(Data extract begins)

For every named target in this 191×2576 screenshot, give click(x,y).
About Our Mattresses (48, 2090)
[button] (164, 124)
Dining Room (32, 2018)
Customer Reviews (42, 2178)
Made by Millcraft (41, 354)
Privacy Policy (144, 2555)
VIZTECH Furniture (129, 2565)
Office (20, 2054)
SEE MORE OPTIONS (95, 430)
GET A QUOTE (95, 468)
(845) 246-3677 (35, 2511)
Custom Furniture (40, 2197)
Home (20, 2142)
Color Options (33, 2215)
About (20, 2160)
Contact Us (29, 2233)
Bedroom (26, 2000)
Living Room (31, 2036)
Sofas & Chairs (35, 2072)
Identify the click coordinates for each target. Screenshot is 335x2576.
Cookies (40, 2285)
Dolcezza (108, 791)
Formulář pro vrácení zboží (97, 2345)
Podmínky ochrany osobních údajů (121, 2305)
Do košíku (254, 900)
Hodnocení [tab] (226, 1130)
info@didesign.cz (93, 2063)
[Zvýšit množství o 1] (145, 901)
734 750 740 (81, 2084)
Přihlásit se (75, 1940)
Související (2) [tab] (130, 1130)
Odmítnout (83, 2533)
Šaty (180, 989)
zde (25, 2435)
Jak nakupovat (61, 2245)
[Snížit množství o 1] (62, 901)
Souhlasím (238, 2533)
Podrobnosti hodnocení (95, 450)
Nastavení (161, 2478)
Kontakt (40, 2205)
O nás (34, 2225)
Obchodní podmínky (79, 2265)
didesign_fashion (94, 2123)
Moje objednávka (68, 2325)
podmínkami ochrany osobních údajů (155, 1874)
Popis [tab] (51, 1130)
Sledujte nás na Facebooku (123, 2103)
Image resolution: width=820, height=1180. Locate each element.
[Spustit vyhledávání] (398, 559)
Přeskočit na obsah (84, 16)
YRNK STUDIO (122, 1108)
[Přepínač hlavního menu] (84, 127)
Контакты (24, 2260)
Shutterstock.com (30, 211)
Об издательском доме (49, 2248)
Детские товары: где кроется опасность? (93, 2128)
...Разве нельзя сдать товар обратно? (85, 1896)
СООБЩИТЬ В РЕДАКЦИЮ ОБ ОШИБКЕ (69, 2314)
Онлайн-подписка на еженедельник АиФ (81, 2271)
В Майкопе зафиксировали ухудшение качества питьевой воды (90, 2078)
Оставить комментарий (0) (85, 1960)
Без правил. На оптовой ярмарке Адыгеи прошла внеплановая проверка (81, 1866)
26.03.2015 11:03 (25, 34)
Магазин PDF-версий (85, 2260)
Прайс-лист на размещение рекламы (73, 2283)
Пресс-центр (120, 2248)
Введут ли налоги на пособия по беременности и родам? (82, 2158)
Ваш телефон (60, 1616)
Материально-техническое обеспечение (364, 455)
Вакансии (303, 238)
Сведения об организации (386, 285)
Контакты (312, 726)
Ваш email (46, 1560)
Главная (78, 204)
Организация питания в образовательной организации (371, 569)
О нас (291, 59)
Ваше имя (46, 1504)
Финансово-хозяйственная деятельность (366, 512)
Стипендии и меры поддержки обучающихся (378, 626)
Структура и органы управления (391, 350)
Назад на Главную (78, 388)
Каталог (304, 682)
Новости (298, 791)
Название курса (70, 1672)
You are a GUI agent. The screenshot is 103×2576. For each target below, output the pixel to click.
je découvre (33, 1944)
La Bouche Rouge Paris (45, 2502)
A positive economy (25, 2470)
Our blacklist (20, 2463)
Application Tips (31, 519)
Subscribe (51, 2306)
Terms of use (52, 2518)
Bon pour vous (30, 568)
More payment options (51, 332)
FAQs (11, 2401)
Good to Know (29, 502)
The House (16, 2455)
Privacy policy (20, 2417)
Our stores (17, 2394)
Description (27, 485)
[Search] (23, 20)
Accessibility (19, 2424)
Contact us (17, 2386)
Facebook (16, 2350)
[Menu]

(Data extract ends)

- **Required action**:
Copy each line above that has the word "údajů".

- **Your response**:
Podmínky ochrany osobních údajů (121, 2305)
podmínkami ochrany osobních údajů (155, 1874)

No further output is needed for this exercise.